How stable is the software being produced by the team? Is the quality improving, getting worse, or staying the same? Determining the level of software quality you need for the product you’re building and adjusting that measure over time is a technical challenge for you, the manager, to help address. If you’re building a brand new product for a small but growing business, it may be more important to focus on features over stability. On the other hand, if you own mission-critical systems, stability and incident minimization may be your top priority. The goal here is to balance risk in such a way that neither incident frequency nor incident prevention turns into a job that takes developers away from writing code for days at a time.

You may work for a company that has developers support the code or systems they write. This process has some downsides; significantly, expecting members of a team to frequently be on-call nights and weekends is a huge contributor to burnout. Despite that risk, it has the upside of putting the best people to help fix a problem in the role of responding to it. As a manager, you may be tempted now to take yourself out of this role. I sympathize, but if your team is set up to do its own incident management, you should be moving yourself into the role of escalation support. You won’t necessarily manage incidents as frequently, but you’ll be expected to be available more often in case the person supporting the systems needs you.

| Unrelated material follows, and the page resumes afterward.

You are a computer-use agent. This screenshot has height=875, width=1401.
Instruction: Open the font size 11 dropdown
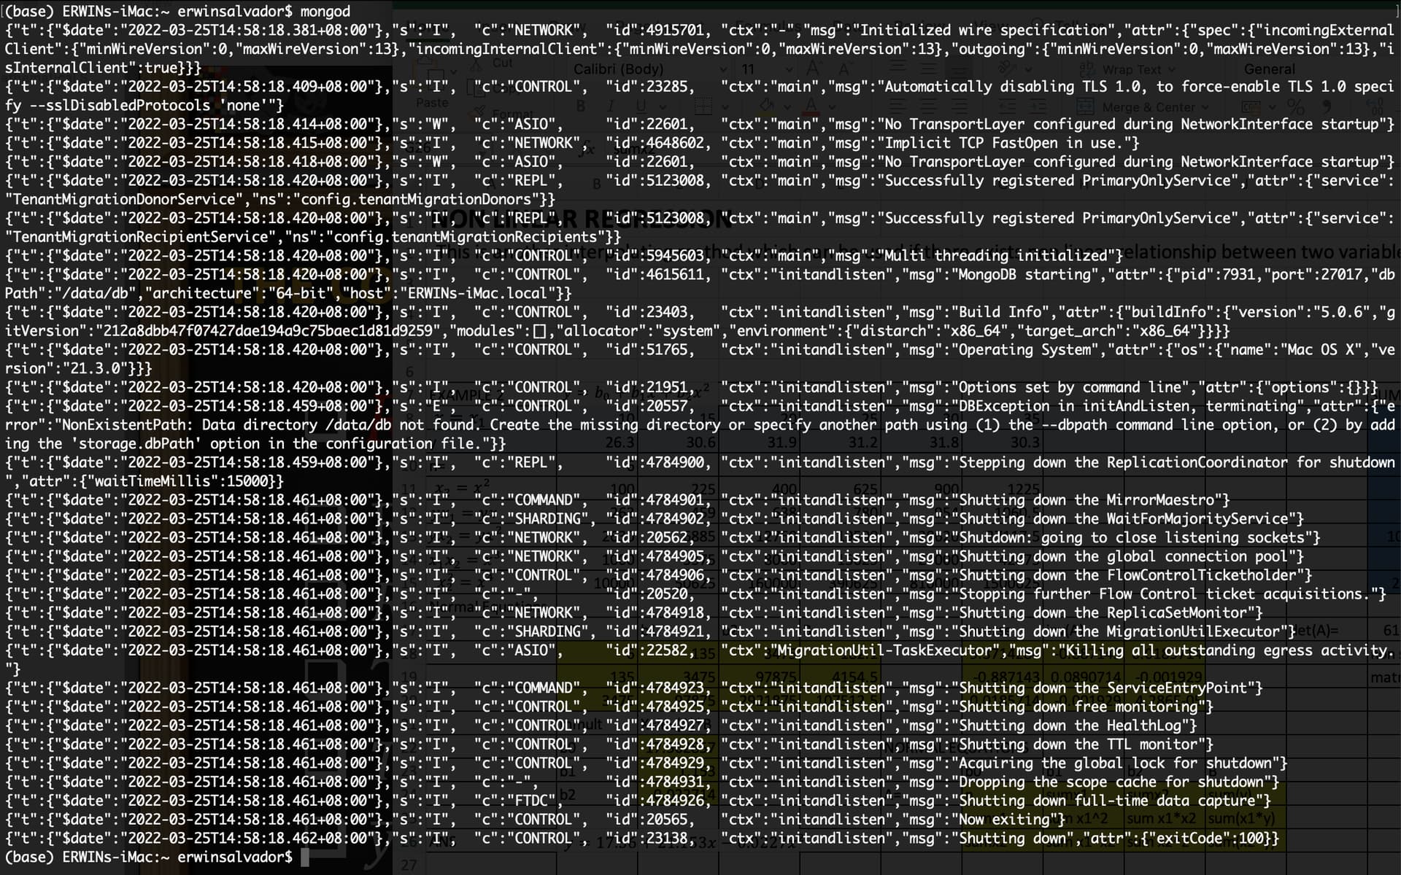pos(759,69)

Analysis around incident management should include the question, “Is our current setup enabling my team to do what they do best every day?” Incident management, when it becomes merely reacting to incidents rather than working to reduce them, can turn into a task that diminishes your team’s ability to do what they do best. Engineers go on-call, they get burned out and exhausted from handling the deluge of problems and getting nothing done but fixing the consequences of incidents, and then they hand off the job to the next poor sap on the rotation. If that describes your team’s approach to incident management and on-call, your team is not able to do what they do best every day, and every time they go on-call they probably hate their jobs a little bit more. In this case, as a leader you probably want to focus on providing time to actually design systems that are more stable, or writing code to fix the recurring incidents as they arise.

An overemphasis on incident prevention can also reduce your team’s ability to do what they do best every day. Overfocusing on building systems that are defect-free, or pushing for error prevention by slowing down the development process, is often almost as bad as moving too fast and releasing unstable code. When risk reduction turns into weeks of manual QA, excessive and slow code reviews, infrequent releases, or a drawn-out planning process, the increased analysis can leave developers idle and restless, without necessarily reducing the risk of incidents.